Even so, Barcelona are being tipped as one of the hot favourites to progress and potentially claim this season’s Champions League crown. They may no longer be the irresistible force of total domination, technical mastery and tactical supremacy but their newly pneumatic counter-attacking spring and exceptional attackers make them a force to be reckoned with. A loss of dogma has led to an increase in effectiveness. They have intensity and clarity with their direct running and threat on the break.
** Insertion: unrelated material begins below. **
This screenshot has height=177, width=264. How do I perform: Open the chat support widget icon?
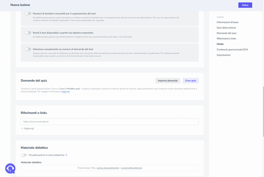pyautogui.click(x=10, y=168)
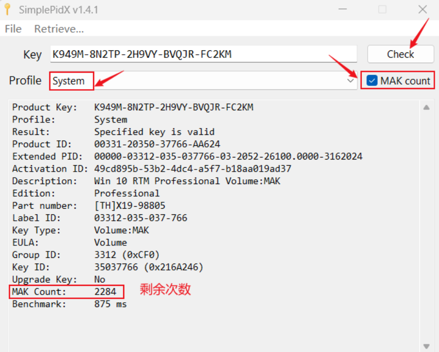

It may not be a style of play as rarefied and distinct as in the tiki-taka years, but if Enrique can deliver the biggest trophy in Europe few will complain. For a club that has defined itself as one of the archetypal sides of the modern era, and truly carved out a run of time as belonging to them and their genius, they perhaps lack the trophy count to match. A total of four titles, including one European Cup and three Champions League wins is hardly a record to be sniffed at, but with that first title only coming in 1991, they could still be considered a club making up for lost time given the teams that wore their colours in the many decades prior to the last three.
With a bit of luck, Lucho’s Barcelona can make it five in 2015, nine years on from Rijkaard’s success in Europe. Though the all-encompassing, top-to-bottom philosophy of the recent past may currently have been benched, it is only dormant. Now is the time for instinctiveness, talent and individuals to rise up and fill the gap until the time – and personnel – are right to once again take the next step forward.